I learnt in that post that there are two main classes of acetylcholine receptor (AChR), nicotinic acetylcholine receptors (nAChR) and muscarinic acetylcholine receptors (mAChR).  Mostly it seems to be the nicotinic type that is targeted by medical science, but piracetam has an effect on the other type of receptor.  This would explain excessive use of piracetam causing symptoms of too much acetylcholine.
If this is indeed the case, that would add yet another method of “correcting” the known biomarker of autism that is “diminished acetylcholine and nicotinic receptor activity”.  Of all the methods I have so far investigated, this might actually be the safest;  it is certainly inexpensive.

Effect on Comorbidities
My method of separating fact from fiction in autism now includes looking at the effect of therapies on the principal comorbidities of autism.  Most genuinely effective drugs seem to work across many comorbidities.  Epilepsy is the most prevalent comorbidity.
 


"CONCLUSIONS—This study provides further evidence that piracetam is an effective and safe medication in patients with Unverricht-Lundborg disease. In addition, it shows that a dose of 24 g is highly beneficial, more effective than lower doses and that a dose-effect relation exists.

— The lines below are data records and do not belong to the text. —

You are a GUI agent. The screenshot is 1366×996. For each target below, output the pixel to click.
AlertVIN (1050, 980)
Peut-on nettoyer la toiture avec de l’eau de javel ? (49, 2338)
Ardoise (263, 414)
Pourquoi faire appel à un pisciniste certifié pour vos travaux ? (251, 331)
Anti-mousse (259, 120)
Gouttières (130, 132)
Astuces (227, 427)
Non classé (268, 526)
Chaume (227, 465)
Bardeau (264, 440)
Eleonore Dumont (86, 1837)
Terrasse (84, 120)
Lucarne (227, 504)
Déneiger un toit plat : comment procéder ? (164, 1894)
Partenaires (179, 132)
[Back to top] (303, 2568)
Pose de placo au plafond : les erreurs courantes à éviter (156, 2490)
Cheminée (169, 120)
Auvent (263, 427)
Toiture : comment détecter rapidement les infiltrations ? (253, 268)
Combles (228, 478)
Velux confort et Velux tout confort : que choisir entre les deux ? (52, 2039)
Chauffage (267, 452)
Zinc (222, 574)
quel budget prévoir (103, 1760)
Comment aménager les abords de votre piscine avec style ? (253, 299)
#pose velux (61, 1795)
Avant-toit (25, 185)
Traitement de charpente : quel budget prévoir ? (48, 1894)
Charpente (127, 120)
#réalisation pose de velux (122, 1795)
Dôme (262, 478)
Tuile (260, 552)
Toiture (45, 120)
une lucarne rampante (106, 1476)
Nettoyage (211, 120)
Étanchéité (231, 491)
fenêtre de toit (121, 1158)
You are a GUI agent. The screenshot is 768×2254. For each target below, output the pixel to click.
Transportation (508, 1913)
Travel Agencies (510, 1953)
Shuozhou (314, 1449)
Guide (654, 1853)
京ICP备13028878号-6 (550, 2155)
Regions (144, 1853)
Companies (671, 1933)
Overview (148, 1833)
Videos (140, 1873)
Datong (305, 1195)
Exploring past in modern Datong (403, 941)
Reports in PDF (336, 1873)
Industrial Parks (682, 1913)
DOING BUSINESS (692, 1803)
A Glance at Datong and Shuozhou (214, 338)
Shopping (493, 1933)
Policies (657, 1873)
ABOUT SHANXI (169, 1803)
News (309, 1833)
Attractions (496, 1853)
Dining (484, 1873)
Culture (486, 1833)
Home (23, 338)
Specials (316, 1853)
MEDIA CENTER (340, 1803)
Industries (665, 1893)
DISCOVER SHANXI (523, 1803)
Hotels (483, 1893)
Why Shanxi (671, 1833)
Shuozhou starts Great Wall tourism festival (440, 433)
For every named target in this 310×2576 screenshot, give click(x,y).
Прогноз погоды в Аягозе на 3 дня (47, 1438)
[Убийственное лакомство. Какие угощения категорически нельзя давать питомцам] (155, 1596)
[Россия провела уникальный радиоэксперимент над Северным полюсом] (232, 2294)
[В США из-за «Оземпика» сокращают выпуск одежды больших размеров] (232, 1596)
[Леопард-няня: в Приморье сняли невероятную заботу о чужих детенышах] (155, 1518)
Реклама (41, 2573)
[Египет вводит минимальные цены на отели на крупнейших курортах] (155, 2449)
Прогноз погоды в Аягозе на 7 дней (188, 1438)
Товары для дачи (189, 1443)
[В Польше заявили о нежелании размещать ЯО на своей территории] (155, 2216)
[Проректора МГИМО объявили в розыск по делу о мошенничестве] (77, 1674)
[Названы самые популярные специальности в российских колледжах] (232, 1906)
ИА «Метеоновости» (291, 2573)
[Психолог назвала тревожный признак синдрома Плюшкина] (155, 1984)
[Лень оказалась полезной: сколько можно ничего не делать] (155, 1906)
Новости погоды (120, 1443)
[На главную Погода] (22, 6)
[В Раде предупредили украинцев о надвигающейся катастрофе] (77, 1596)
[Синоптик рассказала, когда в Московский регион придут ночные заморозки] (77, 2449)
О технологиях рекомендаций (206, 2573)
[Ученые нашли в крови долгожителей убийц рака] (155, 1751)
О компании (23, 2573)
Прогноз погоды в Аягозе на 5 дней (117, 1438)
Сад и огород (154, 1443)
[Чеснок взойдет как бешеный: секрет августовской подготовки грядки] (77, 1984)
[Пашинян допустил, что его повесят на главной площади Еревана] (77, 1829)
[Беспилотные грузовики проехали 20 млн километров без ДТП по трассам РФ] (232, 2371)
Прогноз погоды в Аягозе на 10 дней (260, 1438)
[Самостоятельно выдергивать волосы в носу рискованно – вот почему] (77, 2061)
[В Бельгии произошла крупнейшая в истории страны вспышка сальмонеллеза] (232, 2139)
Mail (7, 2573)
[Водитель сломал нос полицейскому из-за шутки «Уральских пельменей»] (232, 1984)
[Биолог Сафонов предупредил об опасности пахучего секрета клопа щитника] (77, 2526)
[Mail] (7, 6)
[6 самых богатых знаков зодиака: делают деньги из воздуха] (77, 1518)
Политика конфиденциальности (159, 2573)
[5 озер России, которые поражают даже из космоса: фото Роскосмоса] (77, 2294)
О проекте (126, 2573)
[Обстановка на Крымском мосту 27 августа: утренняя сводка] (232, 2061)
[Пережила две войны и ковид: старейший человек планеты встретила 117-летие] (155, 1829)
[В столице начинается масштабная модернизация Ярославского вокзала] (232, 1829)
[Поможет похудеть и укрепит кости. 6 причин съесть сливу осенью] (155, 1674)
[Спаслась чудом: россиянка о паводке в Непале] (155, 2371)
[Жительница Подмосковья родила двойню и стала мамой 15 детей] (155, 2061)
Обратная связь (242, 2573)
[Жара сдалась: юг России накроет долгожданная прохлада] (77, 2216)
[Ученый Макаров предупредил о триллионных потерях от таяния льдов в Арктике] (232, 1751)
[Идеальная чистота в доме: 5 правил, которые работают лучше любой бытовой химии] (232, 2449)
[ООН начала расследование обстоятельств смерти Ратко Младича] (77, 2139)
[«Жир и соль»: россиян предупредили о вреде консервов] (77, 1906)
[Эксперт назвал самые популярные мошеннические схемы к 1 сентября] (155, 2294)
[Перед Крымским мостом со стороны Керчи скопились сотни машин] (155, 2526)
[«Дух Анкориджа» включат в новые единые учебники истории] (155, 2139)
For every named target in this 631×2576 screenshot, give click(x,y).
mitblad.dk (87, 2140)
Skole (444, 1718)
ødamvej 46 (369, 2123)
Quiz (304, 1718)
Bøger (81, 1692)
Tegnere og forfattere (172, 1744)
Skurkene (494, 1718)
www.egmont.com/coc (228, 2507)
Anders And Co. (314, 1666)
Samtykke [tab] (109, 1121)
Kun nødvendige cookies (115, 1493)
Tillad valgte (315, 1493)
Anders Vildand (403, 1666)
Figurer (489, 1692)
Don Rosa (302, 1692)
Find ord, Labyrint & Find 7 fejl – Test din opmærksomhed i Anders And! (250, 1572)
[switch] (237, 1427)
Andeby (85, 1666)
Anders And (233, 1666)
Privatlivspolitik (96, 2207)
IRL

There is considerable variation in optimal individual dosage. "
Note:  Unverricht–Lundborg disease is the most common form of an uncommon group of epilepsy called the progressive myoclonus epilepsies.


Conclusion
Piracetam seems to be a safe supplement/drug that improves mood and reduces aggression (and SIBs).  I thought it was worthwhile testing and indeed I was not disappointed.  The dosage suggested is 50-100 mg/kg, but the optimal dose seems to vary by child.  If you follow my vagus nerve/neuroinflammation/ cholinergic way of thinking, then Piracetam would be acting (via acetylcholine) to reduce pro-inflammatory cytokines and hence reduce inflammation in the autistic brain.  This would mean that Piracetam would be a useful tool to control autism flare-ups, be they triggered by pollen allergy, intestinal inflammation, or even stress.  I shall use it as such.

As for why Piracetam seems more effective in the Ukraine than in Pittsburgh - that I can answer.  Much of what passes as autism in Pittsburgh, would be completely ignored in Kiev.  It would not be diagnosed as autism; only if it is disabling would it be called autism.  If you have "autism-lite", the symptoms are mild and you probably do not need Piracetam and it would likely have little effect.   The same would apply for the majority of ADHD/ADD cases, outside of the US they would not be diagnosed as such.
If you are on Ritalin for your severe ADHD, you might want to try Piracetam.  If you Google ADHD and Piracetam, you will find adults using Piracetam to avoid the side effects of Ritalin.
If your child suffers from SIBs (self-injurious behaviours) then Piracetam, along with nicotine patches, would be well worth investigating.